— DIRECTIONS —
Copy exactly the lines of the material below that fall between the line with "Given: Click the monitor plus/minus zoom icon" and the line with "Task: Click the AutoConfig", both of those lines included; pictures stay out.

========================

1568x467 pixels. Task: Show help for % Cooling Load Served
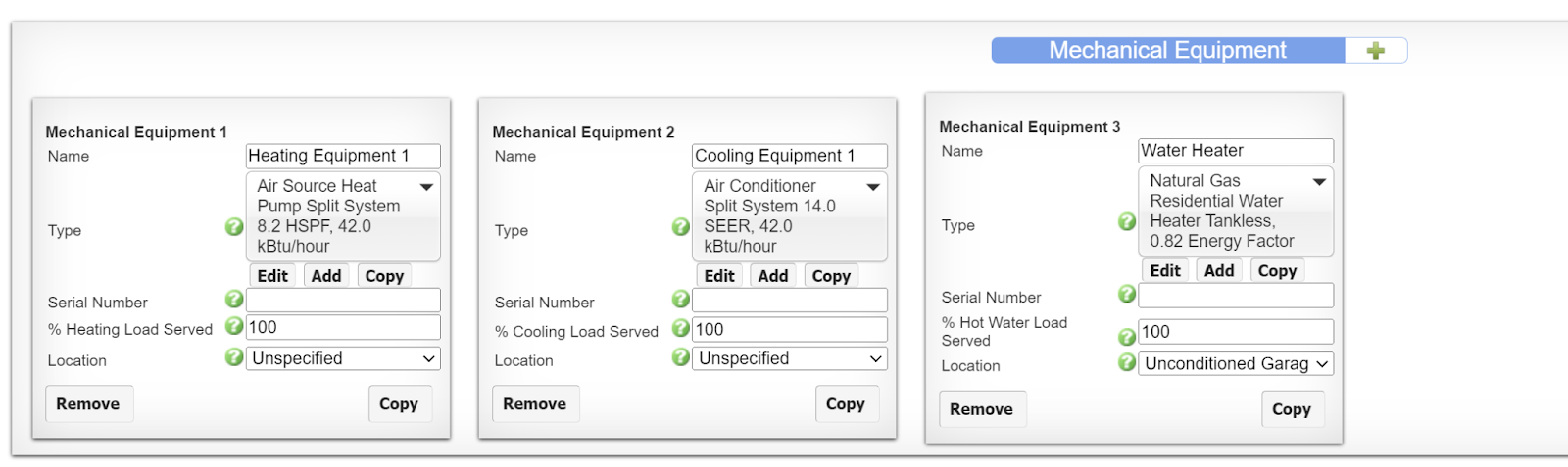(681, 328)
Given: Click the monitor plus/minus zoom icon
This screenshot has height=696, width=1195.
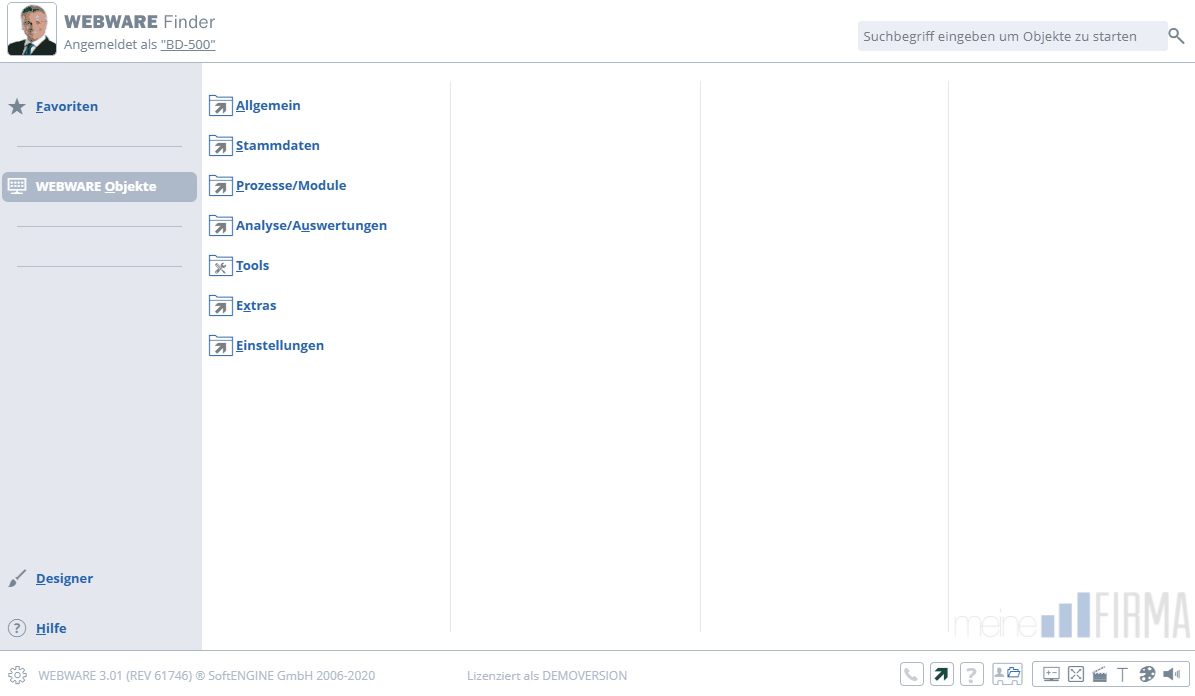Looking at the screenshot, I should point(1051,675).
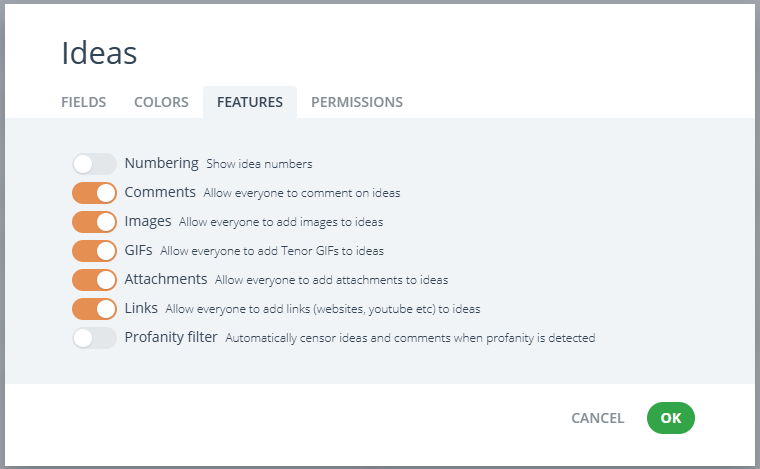Confirm with the green OK button
The image size is (760, 469).
click(671, 418)
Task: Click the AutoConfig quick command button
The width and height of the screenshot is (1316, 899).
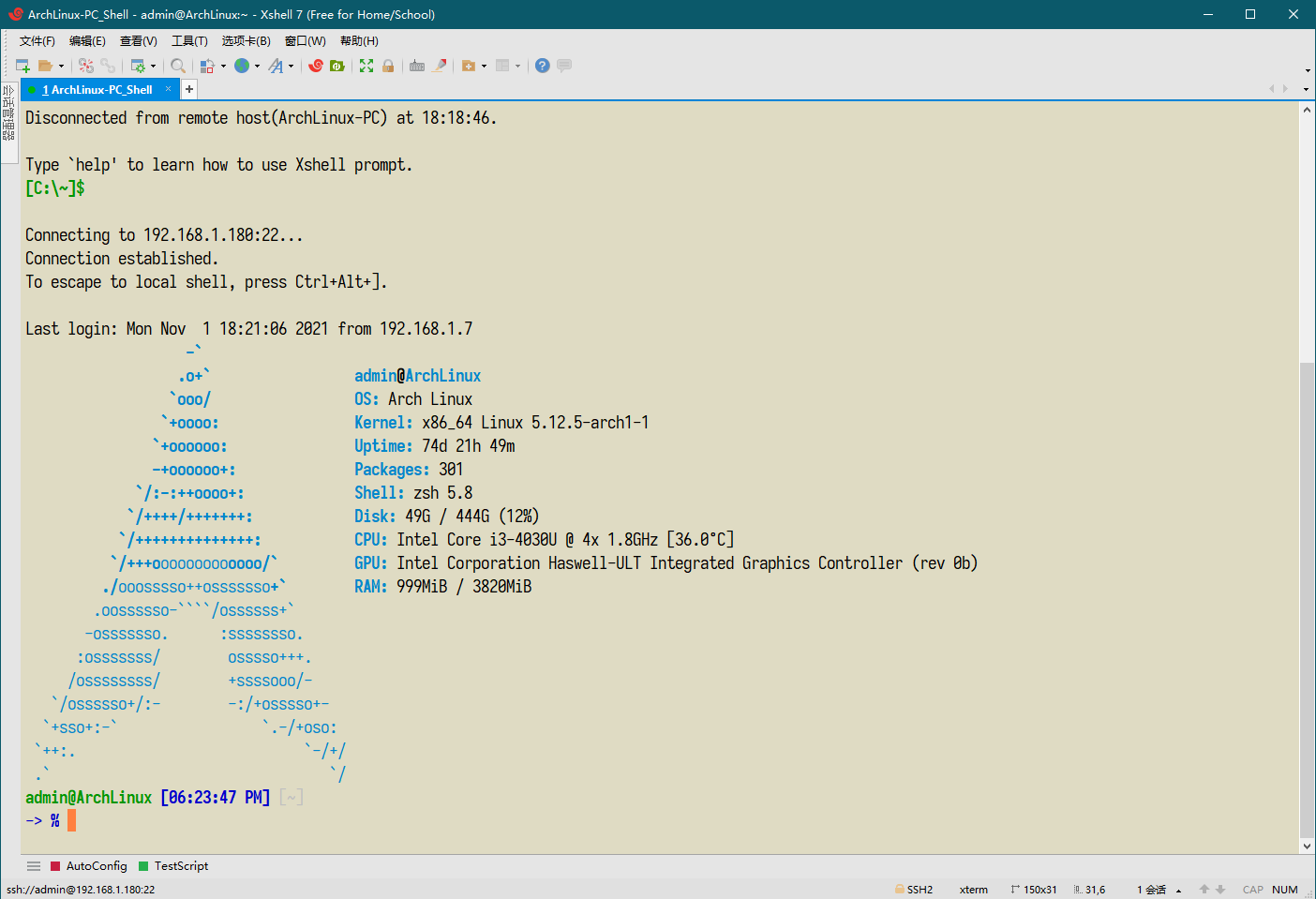Action: 88,865
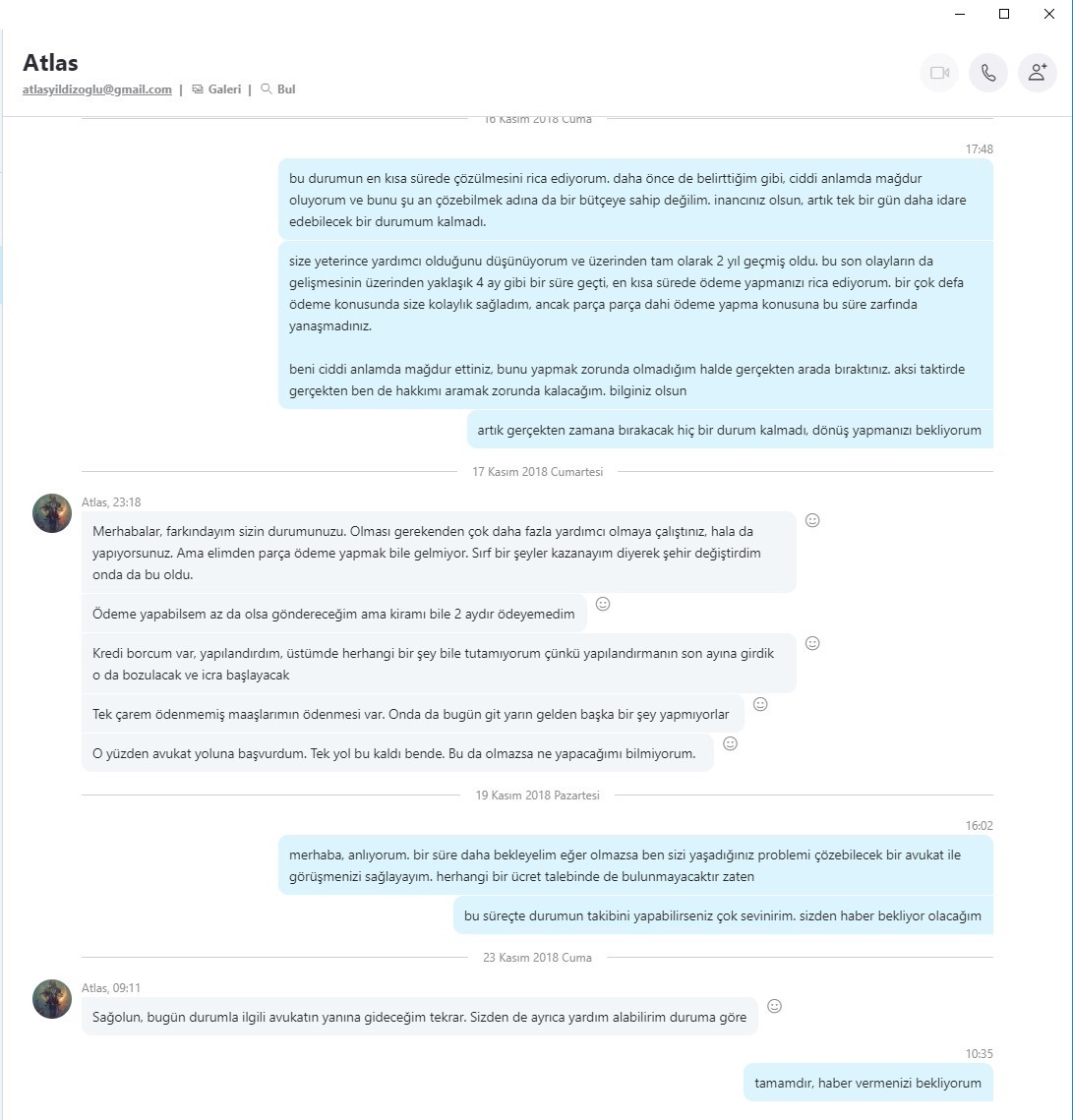Maximize the Skype window
The height and width of the screenshot is (1120, 1073).
point(1004,14)
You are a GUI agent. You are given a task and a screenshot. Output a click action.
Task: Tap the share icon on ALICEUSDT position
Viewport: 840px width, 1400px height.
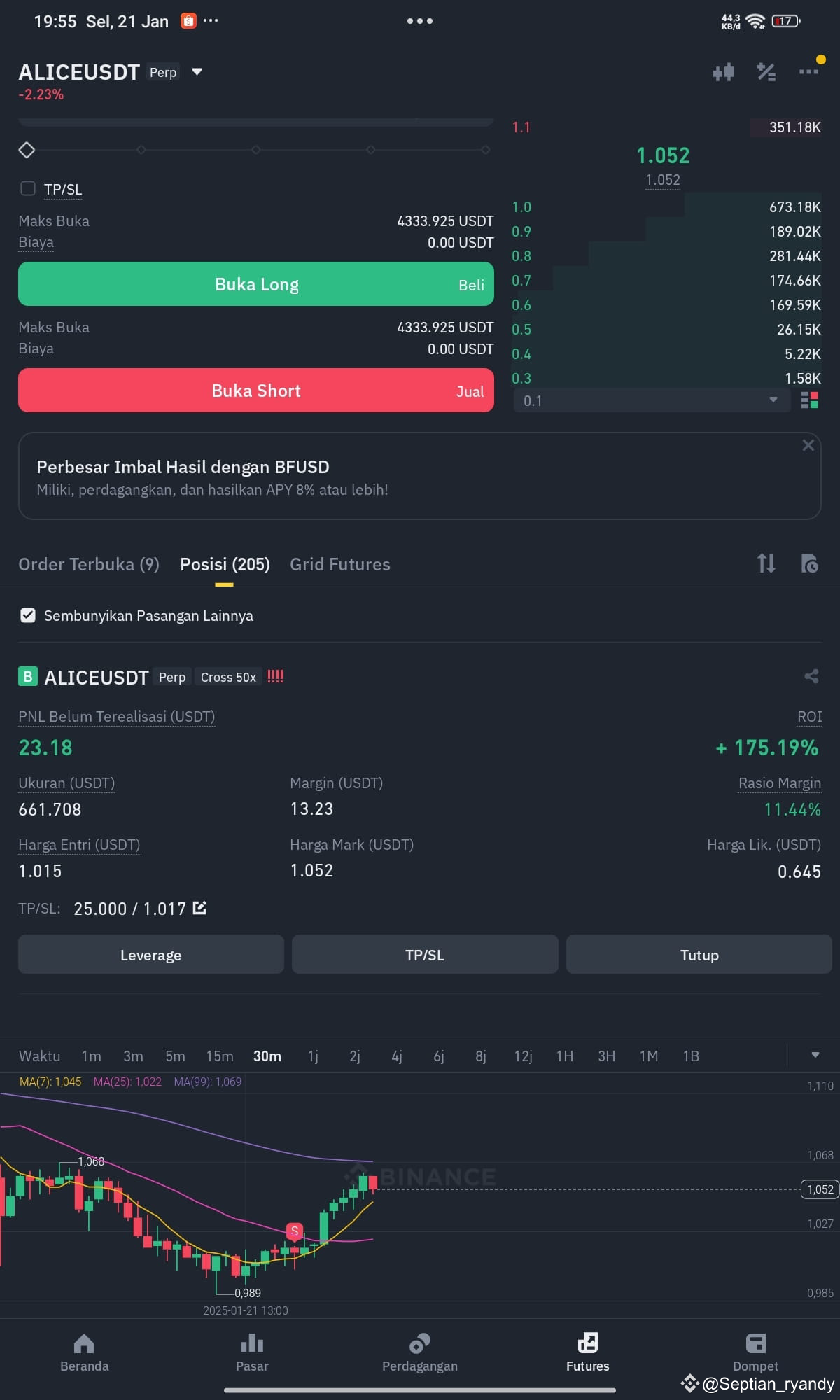click(x=811, y=676)
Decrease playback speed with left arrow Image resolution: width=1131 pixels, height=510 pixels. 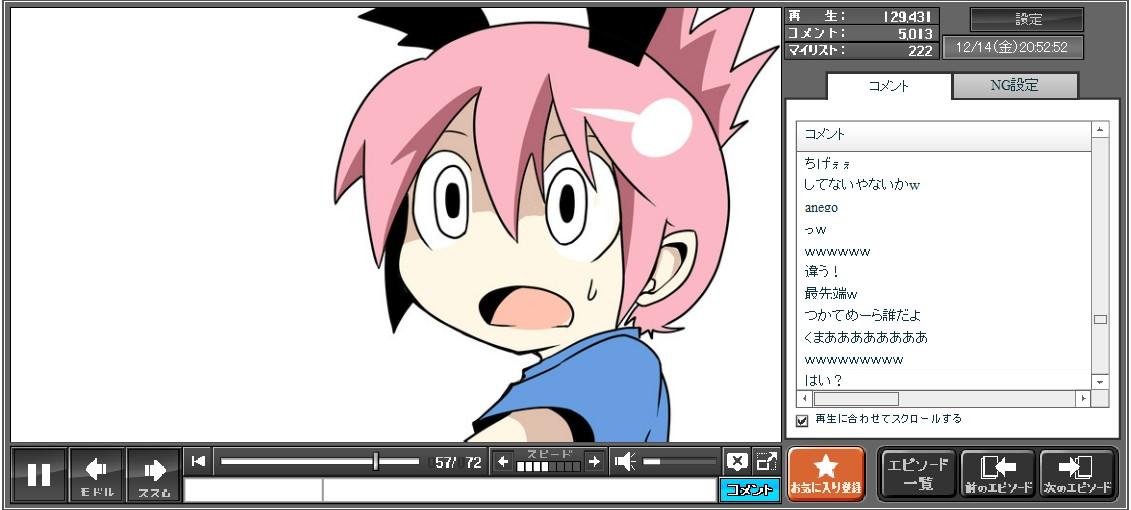click(x=503, y=461)
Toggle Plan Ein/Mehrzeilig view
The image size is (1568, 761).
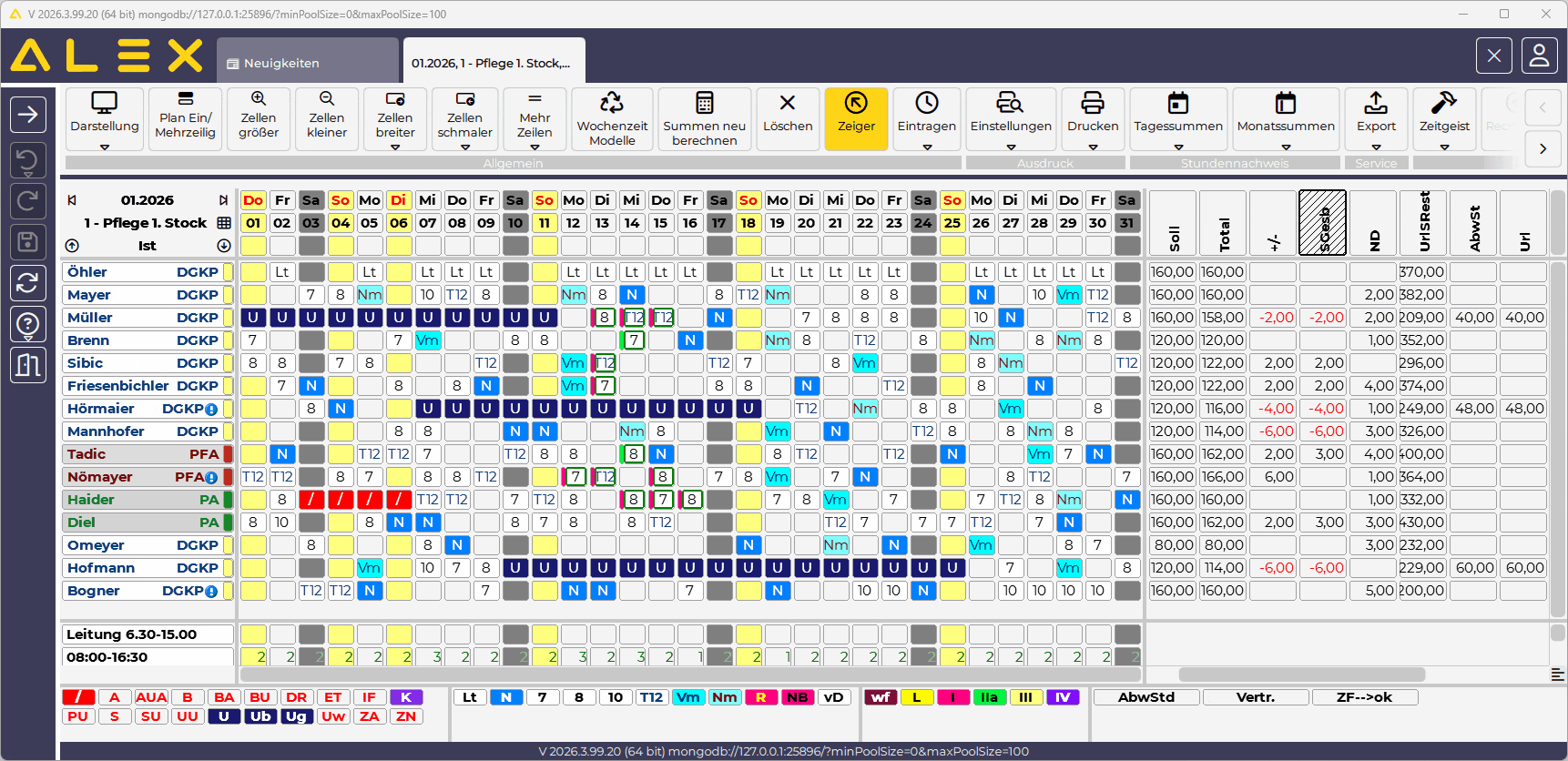(x=186, y=113)
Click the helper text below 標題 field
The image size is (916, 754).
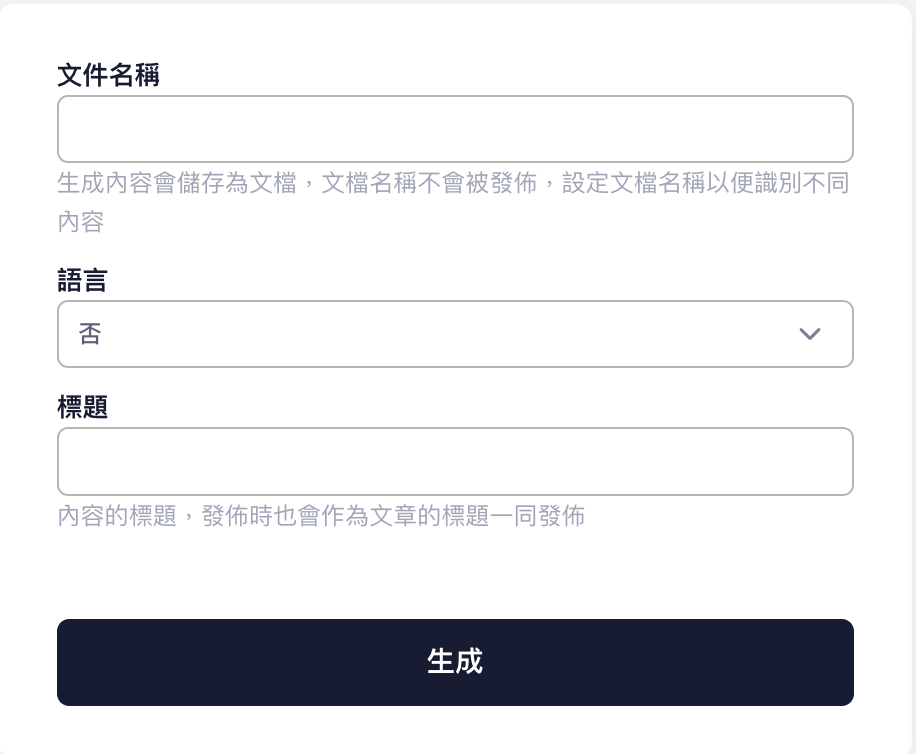[x=321, y=516]
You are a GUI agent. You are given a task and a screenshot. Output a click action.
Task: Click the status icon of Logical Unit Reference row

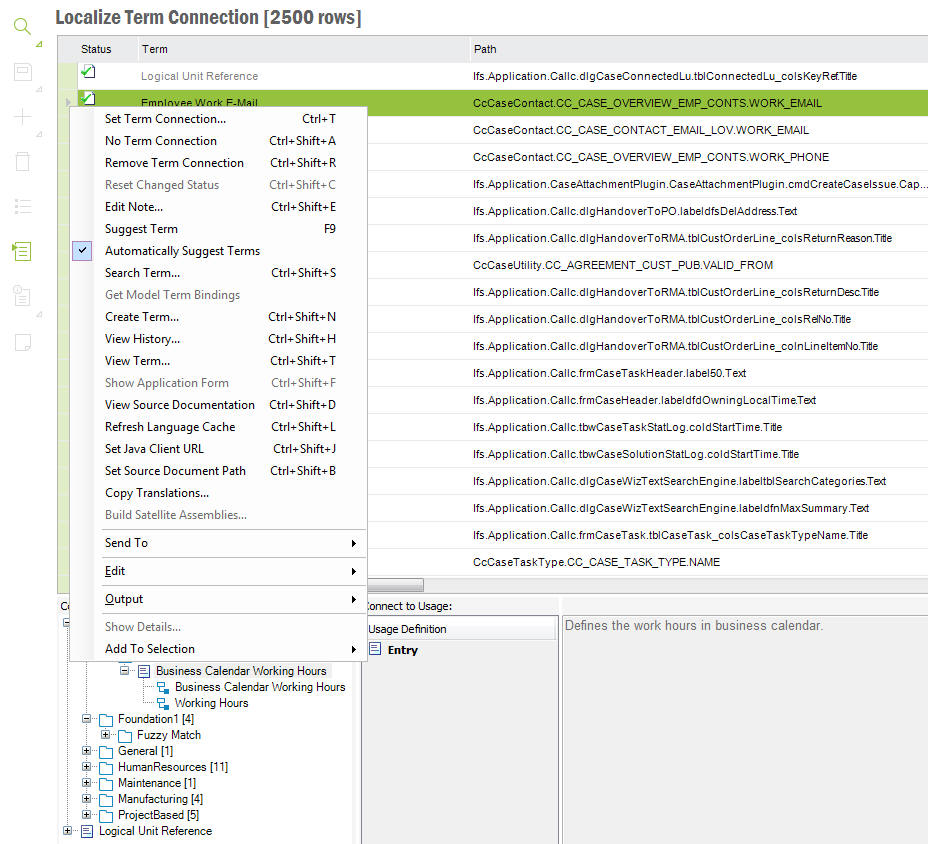pos(89,73)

========================

— SOLUTION BELOW —
Given: Click the monitor plus/minus zoom icon
This screenshot has height=696, width=1195.
Looking at the screenshot, I should point(1051,675).
Confirm with the green OK button
The image size is (760, 469).
click(671, 418)
Task: Click the AutoConfig quick command button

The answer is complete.